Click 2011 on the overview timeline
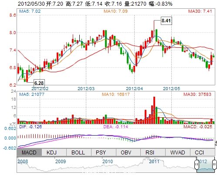Screen dimensions: 217x175 [154, 161]
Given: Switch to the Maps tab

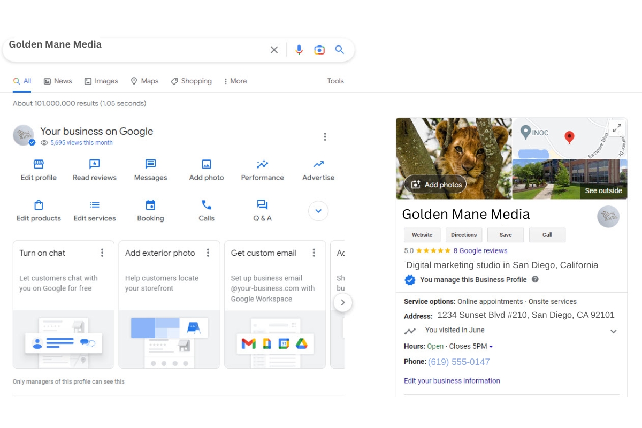Looking at the screenshot, I should [x=144, y=81].
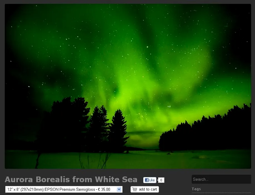
Task: Click the shopping cart icon
Action: [135, 189]
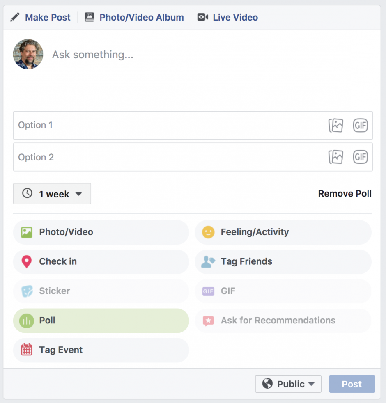Click Remove Poll
386x403 pixels.
coord(345,193)
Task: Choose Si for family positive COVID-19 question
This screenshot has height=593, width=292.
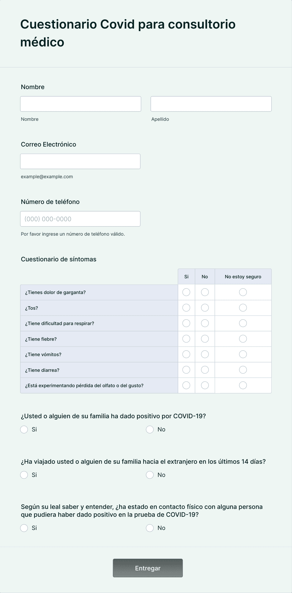Action: (x=24, y=429)

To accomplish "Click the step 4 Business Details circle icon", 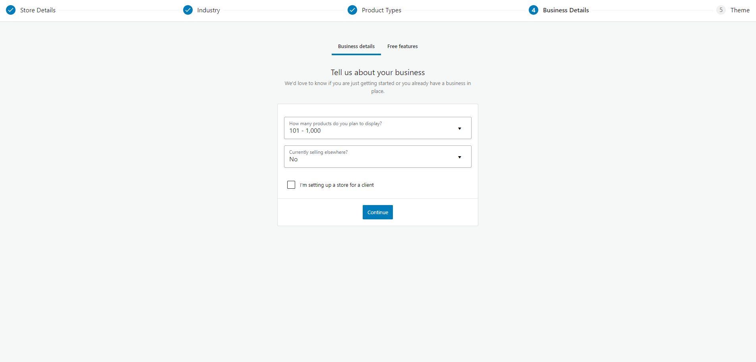I will 534,10.
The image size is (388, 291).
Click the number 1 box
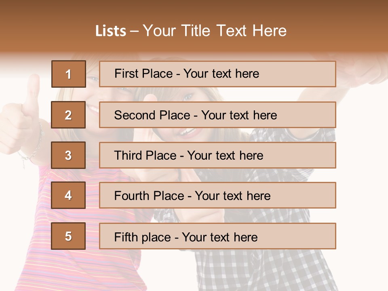point(68,74)
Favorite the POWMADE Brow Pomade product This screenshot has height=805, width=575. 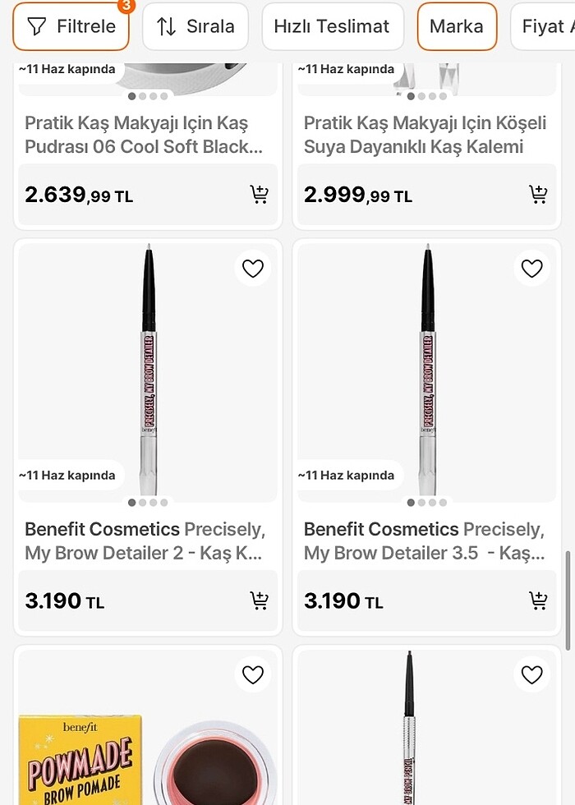(x=252, y=674)
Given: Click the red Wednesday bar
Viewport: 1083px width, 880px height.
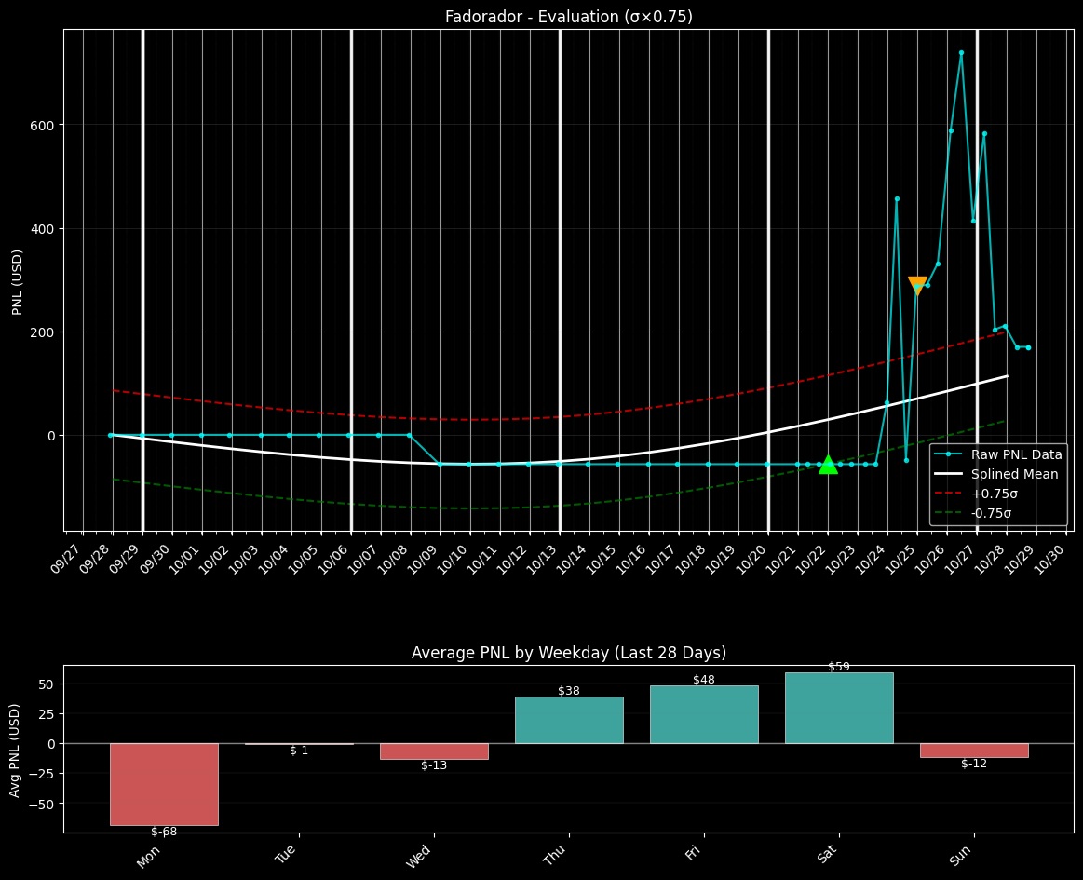Looking at the screenshot, I should click(434, 751).
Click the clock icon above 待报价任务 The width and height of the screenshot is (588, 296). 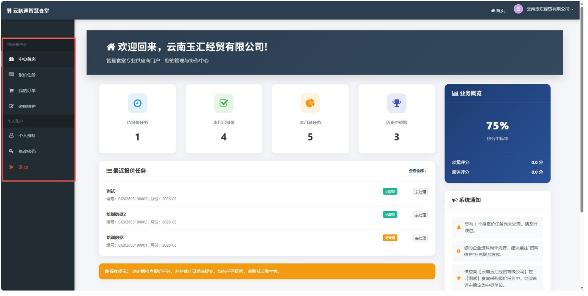(x=137, y=103)
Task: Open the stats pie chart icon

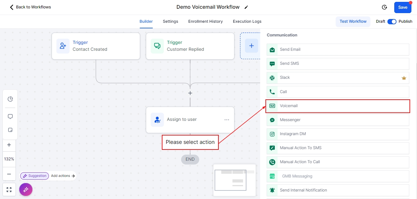Action: tap(10, 99)
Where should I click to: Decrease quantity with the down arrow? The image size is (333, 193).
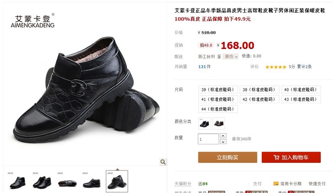coord(223,142)
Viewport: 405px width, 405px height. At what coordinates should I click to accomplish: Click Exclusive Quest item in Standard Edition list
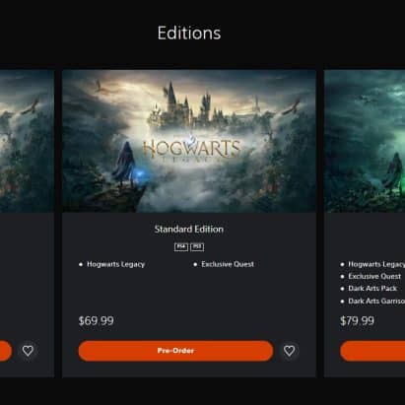[x=228, y=264]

══════════════════════════════

### Your objective
Write out, word for word, only the lines from the one containing "Task: Open the stats pie chart icon" to the end of the data above; the pictures stay out.

### Task solution
Task: Open the stats pie chart icon

Action: tap(10, 99)
Where should I click to: Decrease quantity with the down arrow? The image size is (333, 193).
coord(223,142)
Viewport: 405px width, 405px height. At what coordinates should I click to accomplish: Click Exclusive Quest item in Standard Edition list
[x=228, y=264]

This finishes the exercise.